During a question-and-answer session with Jason Goldberg, a Barclays analyst, Mr. Dimon responded to questions about things like his stance on the mounting turmoil in Europe and regulatory changes, in particular the Volcker Rule, which restricts banks from trading with their own money.
Mr. Dimon has long been a vocal opposition of some of the regulation being hammered out in Washington, although some lawmakers have seized on the trading losses to push their case for a stronger oversight of the banks.
Mr. Goldberg started by asking Mr. Dimon about the rationale behind shaking up the upper echelons of JPMorgan’s executive suite in July.
“It had nothing to do with the chief investment office,” Mr.

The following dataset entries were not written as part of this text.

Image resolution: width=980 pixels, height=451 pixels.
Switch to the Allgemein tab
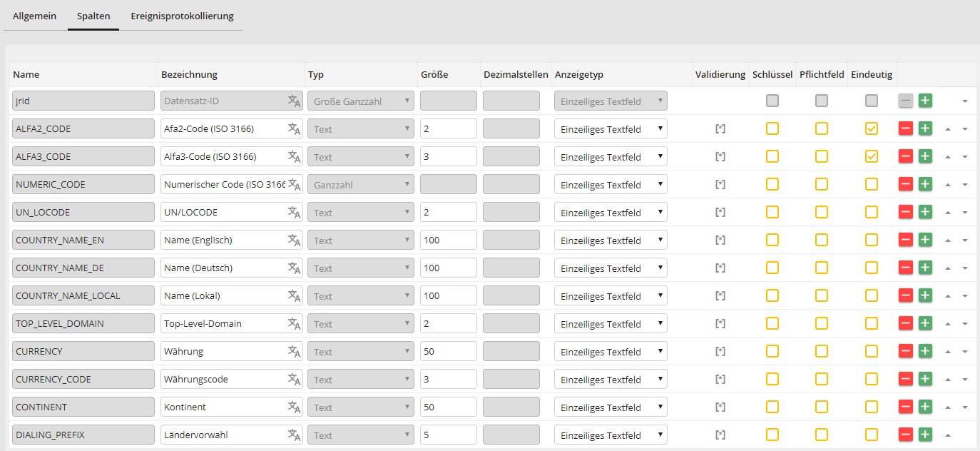click(x=34, y=16)
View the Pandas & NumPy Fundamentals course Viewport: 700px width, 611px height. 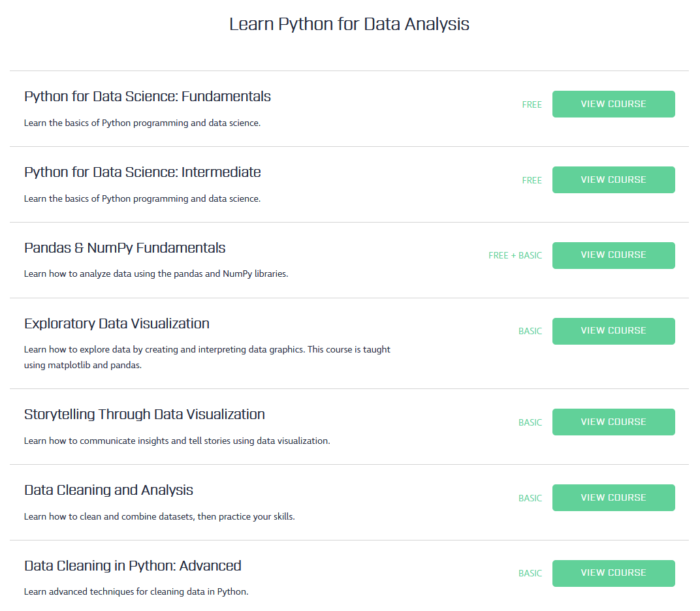click(613, 255)
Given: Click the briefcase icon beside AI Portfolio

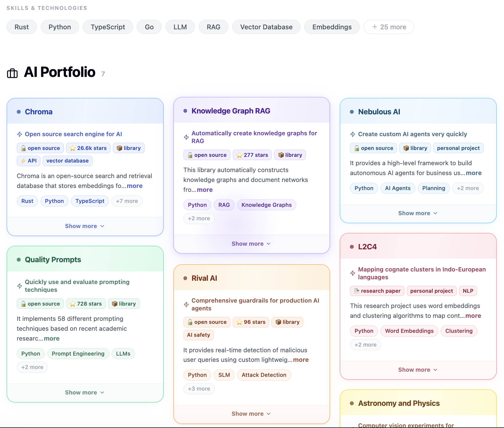Looking at the screenshot, I should point(12,73).

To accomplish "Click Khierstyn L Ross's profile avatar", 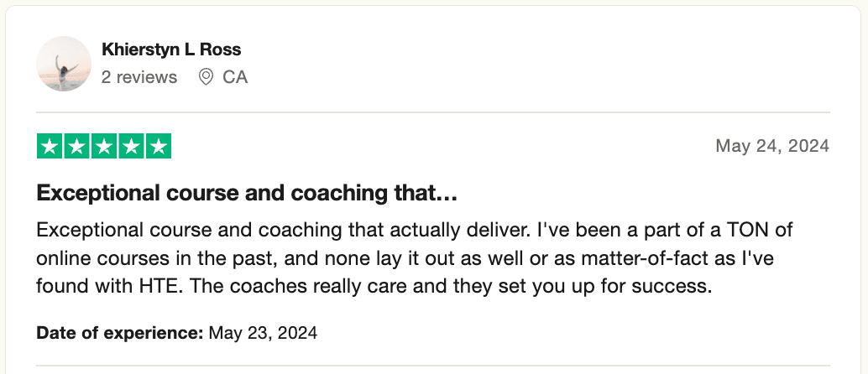I will coord(64,64).
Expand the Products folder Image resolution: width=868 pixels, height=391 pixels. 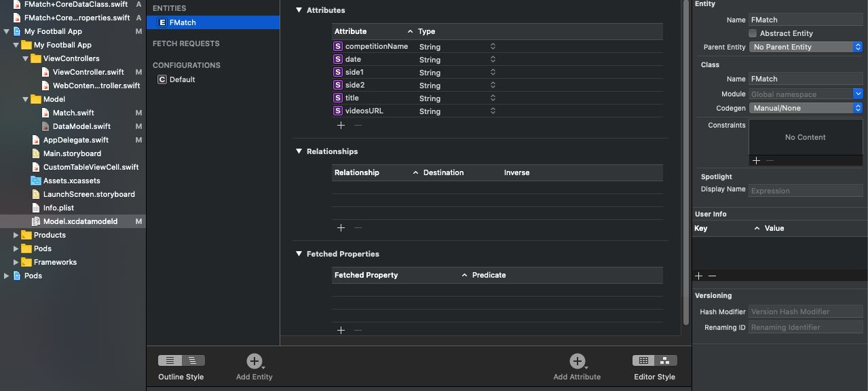point(16,235)
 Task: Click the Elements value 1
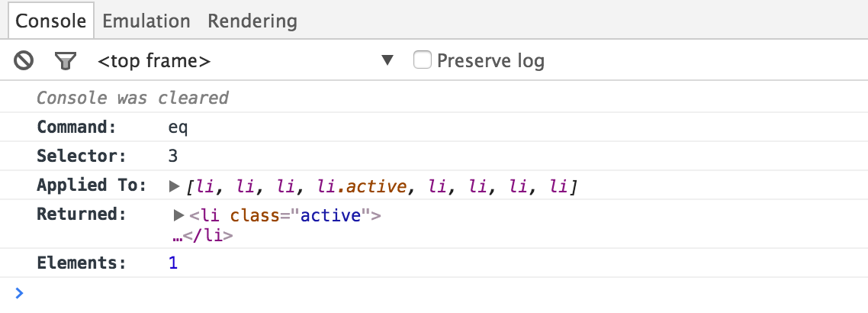click(x=173, y=263)
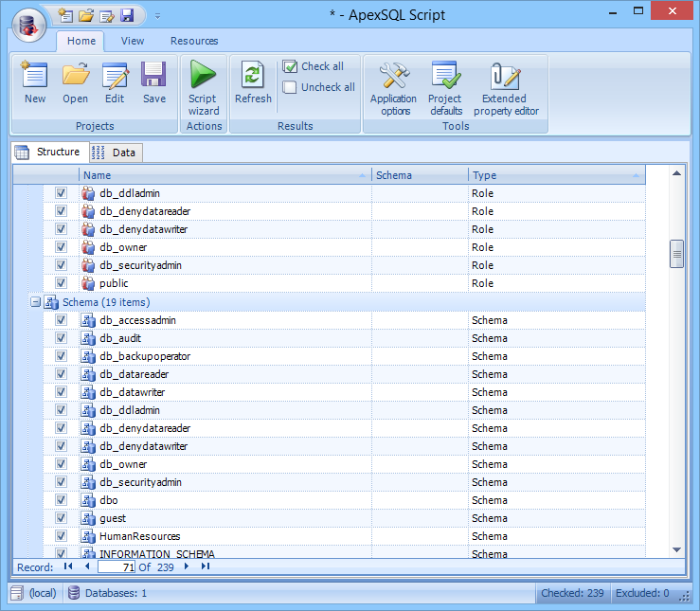
Task: Uncheck the db_owner schema checkbox
Action: click(x=61, y=464)
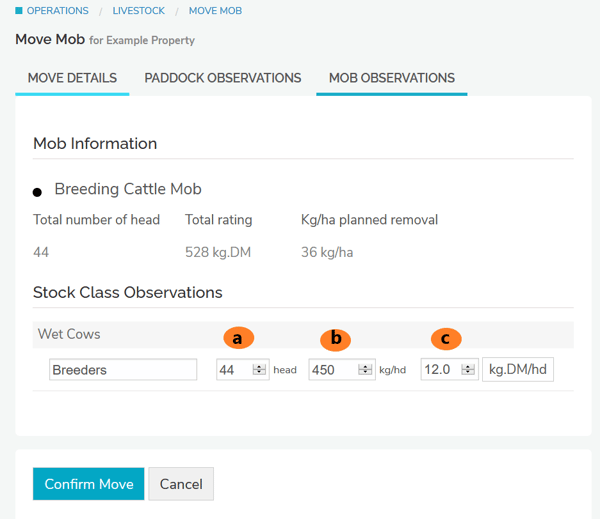
Task: Click the kg.DM/hd unit box
Action: tap(518, 370)
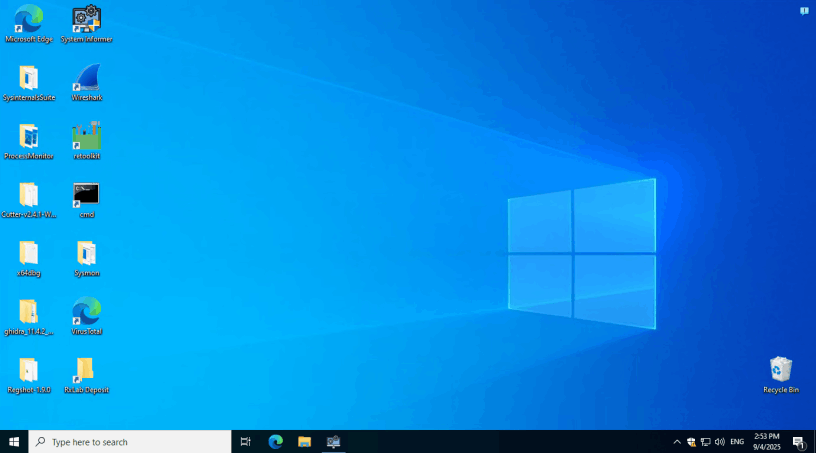Select the ghidra folder icon
Screen dimensions: 816x453
29,312
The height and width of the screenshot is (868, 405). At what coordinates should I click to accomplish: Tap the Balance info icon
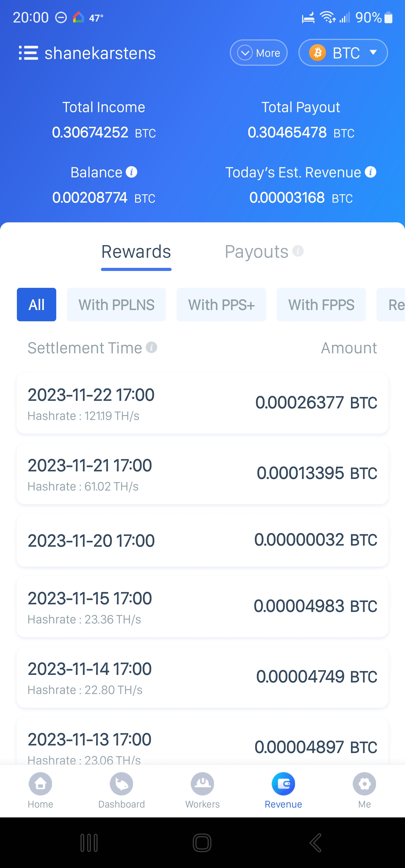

Dimon said.
He added that “there is nothing mystical, folks,” because the moves enabled greater cross-selling. “Cross-selling is a big deal, and we do an exceptionally good job,” he said. “If you reimagine the business from the bottom up, it’s a consumer business.”
Part of his management decisions, which elevated a stable of younger executives, was an effort to “make sure we have a generation trained for other big jobs in the company,” he said.
Tackling the issue of whether the big banks should be broken up, Mr. Goldberg asked Mr. Dimon about recent calls to break up the major banks. Sanford I. Weill, the former chief executive of Citigroup and once Mr. Dimon’s boss, rocked Wall Street when he suggested in July that the big banks should be broken up.
“There are huge benefits to size,” Mr. Dimon said. He noted that JPMorgan’s size allowed it to be “a port in the storm” during the market turmoil of 2008. “Big banks have a function in society.”